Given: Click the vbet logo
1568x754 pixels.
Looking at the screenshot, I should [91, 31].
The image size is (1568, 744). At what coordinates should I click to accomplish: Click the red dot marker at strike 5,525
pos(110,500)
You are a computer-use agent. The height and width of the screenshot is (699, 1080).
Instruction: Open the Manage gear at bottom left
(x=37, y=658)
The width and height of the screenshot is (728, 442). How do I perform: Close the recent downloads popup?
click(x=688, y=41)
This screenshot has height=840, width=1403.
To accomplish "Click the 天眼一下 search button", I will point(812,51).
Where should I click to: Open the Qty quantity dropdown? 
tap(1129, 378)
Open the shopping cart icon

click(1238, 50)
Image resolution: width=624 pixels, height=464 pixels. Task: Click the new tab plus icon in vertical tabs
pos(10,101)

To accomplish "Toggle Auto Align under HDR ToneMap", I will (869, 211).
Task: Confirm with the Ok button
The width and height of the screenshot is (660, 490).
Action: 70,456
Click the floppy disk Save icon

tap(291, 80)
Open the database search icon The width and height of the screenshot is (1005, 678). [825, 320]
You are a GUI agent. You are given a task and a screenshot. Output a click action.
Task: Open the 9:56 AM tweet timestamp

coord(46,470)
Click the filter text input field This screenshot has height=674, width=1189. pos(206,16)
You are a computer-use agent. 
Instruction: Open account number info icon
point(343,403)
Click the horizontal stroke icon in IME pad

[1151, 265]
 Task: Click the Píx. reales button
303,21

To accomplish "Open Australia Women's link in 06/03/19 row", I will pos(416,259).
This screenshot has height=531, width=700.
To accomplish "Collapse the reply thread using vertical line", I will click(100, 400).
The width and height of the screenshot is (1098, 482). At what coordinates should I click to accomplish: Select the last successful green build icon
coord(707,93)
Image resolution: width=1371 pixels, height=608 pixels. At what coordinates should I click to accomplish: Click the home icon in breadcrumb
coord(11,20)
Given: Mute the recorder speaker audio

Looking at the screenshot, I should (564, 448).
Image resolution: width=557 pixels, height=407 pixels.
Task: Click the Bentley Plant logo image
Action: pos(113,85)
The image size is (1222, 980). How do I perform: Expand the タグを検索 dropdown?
===
• **Brief**
Would you copy all lines in the records where the string "agent" appears?

• **Response area**
You are a computer-use agent. The height and width of the screenshot is (699, 1080).
You are a GUI agent. You are given a task and a screenshot. Output a click action.
You are a computer-use agent. 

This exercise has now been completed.